Der indische Premierminister Narendra Modi wird am Freitag, ein eineinhalb Monate nach seinem Besuch bei Präsident Wladimir Putin in Moskau, mit dem ukrainischen Präsidenten Wladimir Selenskij in der Ukraine zusammentreffen.
Indische und ukrainische Regierungskreise haben angekündigt, dass der Fokus dieses Staatsbesuchs auf der Vertiefung der Wirtschaftskooperation sowie der Zusammenarbeit in Verteidigung, Wissenschaft und Technologie liegen wird. Analysten spekulieren jedoch, dass dieser Schritt auch darauf abzielt, Indiens Position zu neutralisieren, da es zuvor im Westen als russlandfreundlich wahrgenommen wurde. Dies wurde insbesondere nach Modis jüngstem Treffen in Moskau von der AP-Agentur kommentiert.
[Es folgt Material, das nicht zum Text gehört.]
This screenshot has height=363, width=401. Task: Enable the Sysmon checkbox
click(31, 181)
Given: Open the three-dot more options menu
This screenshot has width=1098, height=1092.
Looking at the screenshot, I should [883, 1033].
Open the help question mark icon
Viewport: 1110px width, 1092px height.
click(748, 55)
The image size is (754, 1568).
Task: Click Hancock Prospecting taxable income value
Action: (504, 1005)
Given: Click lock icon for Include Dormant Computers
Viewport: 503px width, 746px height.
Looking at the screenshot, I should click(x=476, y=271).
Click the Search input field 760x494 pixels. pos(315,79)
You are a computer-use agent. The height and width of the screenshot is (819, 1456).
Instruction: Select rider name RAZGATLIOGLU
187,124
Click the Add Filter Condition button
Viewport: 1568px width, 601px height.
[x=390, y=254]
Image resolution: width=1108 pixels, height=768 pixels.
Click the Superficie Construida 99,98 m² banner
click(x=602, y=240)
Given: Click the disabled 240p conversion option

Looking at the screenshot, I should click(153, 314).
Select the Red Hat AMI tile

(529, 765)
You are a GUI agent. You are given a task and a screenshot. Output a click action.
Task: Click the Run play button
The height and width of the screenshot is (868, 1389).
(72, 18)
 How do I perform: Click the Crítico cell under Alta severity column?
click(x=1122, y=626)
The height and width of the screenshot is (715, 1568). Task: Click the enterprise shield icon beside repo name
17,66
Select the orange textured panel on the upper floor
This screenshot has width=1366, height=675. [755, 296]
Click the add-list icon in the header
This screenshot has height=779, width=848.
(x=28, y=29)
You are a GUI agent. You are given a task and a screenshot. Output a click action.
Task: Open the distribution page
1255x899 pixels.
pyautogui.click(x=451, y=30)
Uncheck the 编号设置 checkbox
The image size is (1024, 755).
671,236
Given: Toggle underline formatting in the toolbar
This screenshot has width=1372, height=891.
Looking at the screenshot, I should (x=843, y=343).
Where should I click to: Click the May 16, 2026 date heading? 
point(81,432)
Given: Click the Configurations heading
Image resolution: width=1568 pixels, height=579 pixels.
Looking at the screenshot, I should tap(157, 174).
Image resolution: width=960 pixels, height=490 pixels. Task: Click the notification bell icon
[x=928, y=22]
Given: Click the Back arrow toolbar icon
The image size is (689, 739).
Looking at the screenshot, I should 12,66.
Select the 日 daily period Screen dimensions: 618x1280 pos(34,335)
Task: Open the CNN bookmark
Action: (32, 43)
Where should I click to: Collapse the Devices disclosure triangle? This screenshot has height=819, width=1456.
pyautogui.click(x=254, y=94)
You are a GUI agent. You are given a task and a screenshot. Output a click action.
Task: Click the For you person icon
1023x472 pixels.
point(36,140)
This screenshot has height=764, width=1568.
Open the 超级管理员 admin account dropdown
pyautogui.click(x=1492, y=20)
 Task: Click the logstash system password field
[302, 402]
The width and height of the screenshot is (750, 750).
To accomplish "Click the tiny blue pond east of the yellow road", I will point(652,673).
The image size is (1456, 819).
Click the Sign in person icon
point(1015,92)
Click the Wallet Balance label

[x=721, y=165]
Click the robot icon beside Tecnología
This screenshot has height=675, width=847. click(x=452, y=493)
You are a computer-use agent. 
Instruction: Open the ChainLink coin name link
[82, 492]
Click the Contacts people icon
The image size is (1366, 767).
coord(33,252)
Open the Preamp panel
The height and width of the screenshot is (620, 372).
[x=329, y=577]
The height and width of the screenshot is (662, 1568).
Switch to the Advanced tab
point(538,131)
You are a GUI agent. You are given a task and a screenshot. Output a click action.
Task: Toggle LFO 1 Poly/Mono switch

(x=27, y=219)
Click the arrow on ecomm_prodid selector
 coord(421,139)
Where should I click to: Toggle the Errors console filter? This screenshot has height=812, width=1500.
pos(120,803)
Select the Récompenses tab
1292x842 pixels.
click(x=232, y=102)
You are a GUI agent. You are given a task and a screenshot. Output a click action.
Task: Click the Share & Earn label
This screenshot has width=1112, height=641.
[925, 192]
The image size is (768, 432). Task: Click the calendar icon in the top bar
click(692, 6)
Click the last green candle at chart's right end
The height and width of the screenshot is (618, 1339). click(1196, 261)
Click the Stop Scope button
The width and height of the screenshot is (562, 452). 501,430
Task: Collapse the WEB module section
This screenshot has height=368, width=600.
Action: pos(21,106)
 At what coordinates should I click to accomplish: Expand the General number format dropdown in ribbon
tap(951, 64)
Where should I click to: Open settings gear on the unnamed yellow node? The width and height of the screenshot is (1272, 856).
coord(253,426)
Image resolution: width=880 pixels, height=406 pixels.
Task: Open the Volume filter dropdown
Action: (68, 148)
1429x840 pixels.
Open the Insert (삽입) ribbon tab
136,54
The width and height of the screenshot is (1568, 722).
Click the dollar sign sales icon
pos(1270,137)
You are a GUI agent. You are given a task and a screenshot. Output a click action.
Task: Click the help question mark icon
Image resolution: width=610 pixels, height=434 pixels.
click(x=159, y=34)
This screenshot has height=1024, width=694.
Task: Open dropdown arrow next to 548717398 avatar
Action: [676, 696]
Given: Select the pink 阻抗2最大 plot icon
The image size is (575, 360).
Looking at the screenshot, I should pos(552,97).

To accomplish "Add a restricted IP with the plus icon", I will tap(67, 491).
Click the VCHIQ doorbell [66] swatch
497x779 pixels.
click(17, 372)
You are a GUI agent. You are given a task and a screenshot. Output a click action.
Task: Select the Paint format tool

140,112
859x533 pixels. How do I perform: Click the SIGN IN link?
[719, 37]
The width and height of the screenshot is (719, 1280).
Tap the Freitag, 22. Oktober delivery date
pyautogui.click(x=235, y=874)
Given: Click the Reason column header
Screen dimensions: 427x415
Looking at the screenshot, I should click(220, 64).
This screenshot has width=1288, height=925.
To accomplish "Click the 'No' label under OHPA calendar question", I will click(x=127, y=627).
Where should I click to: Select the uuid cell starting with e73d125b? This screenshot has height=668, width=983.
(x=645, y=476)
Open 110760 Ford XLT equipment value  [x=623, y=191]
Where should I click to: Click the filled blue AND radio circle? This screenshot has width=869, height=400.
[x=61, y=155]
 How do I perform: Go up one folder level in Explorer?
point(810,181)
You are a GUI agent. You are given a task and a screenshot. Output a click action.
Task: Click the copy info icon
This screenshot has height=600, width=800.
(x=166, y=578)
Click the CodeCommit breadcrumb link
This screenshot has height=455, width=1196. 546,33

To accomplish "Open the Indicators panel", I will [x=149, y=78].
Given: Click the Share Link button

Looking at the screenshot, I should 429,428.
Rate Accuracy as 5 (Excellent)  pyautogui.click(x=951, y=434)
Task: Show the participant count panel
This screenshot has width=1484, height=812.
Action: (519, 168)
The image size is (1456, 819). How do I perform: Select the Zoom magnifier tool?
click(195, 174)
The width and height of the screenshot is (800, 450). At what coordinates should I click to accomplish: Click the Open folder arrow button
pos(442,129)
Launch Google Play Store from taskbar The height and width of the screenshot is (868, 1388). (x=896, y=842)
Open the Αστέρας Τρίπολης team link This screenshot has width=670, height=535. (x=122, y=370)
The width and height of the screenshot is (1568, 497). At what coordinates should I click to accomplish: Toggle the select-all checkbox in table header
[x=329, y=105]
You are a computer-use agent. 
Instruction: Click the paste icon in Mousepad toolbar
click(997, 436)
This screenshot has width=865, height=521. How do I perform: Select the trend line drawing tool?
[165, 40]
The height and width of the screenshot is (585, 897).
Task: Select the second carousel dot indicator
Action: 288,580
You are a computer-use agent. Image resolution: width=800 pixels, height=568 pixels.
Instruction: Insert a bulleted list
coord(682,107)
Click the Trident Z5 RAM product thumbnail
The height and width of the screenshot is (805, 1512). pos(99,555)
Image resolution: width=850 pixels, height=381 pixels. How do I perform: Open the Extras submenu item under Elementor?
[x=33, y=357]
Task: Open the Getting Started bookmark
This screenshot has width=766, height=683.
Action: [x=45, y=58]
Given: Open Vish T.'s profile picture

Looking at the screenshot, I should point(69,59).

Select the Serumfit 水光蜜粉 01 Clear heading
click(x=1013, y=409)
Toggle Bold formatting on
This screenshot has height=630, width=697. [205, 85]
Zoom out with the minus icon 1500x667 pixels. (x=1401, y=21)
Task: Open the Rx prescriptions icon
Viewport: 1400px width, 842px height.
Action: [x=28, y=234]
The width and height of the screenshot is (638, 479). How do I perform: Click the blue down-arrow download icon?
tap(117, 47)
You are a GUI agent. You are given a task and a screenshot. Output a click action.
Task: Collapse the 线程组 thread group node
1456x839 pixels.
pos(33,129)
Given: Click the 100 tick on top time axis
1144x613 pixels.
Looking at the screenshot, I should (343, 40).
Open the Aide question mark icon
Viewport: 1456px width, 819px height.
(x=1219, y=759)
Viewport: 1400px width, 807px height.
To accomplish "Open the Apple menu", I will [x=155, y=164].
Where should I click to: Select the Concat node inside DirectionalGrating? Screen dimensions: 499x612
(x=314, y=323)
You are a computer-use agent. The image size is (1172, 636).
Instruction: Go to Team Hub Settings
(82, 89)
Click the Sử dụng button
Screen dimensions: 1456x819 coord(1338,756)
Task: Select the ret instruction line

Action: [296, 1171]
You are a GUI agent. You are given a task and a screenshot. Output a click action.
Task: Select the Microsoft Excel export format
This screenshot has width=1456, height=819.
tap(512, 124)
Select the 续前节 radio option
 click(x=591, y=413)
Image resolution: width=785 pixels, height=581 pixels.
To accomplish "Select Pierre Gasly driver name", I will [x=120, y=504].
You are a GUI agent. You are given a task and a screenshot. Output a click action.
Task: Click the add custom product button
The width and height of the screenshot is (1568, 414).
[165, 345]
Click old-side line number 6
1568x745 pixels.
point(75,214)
Dies ist der erste Besuch eines indischen Premierministers in der Ukraine seitdem das Land vor über 30 Jahren diplomatische Beziehungen mit Indien aufnahm. Direkt von einem zweitägigen Aufenthalt in Polen wird Modi in Kiew ankommen. Präsident Selenskij hatte Modis Moskau-Treffen zuvor als “große Enttäuschung” und “schweren Schlag für die Friedensbemühungen” bezeichnet, nachdem Modi Putin umarmt hatte, berichtet die AP.
Indische Beamte relativieren die Bedeutung der Moskau-Reise. Staatsekretär Tanmaya Lal erklärte kürzlich: “Dies ist kein Nullsummenspiel… es handelt sich um unabhängige, weitreichende Beziehungen.”
Trotz westlichem Druck hat Indien es vermieden, sich gegen die russischen Aktivitäten in der Ukraine zu positionieren oder gegen sie in den UN-Resolutionen zu stimmen. Indien hat stets darauf gedrängt, dass der Konflikt zwischen der Ukraine und Russland durch Dialog gelöst wird.
“Modis Besuch demonstriert, dass Neu-Delhi seine strategische Nicht-Alinierung fortsetzt und damit seine außenpolitische Balance aufrechterhält”, erörtert Derek Grossman, ein Analyst der RAND Corporation für den Indo-Pazifik-Raum.
Die Beziehungen zwischen Indien und Russland sind seit dem Kalten Krieg eng und mit dem Einmarsch russischer Truppen in der Ukraine seit Februar 2022 ist Indiens Rolle als wichtiger Handelspartner für Moskau noch bedeutender geworden. Besonders seitdem die USA und ihre Verbündeten Sanktionen gegen russisches Öl eingeführt haben, ist Indien zum Hauptabnehmer geworden und bezieht mittlerweile über 40 Prozent seines Ölimports aus Russland. Zudem stammen etwa 60 Prozent der indischen Militärsysteme und -ausrüstungen aus Russland.
Es ist unwahrscheinlich, dass Modi seinen Besuch in der Ukraine nutzt, um Indien in eine Vermittlerrolle in dem Konflikt zu drängen. Zu Beginn des Konfliktes hatten einige aufgrund von Indiens Beziehungen zu Russland und zunehmender globaler Bedeutung eine solche Rolle erwartet.
“Das Verhalten Indiens war es, sich von der Lösung des Konflikts fernzuhalten”, merkt Grossman an und fügt hinzu, dass Indien – im Gegensatz zu Ländern wie China oder der Türkei – keinen Friedensplan vorgelegt hat. Der Kreml beobachtet indessen Modis Besuch genau, so AP.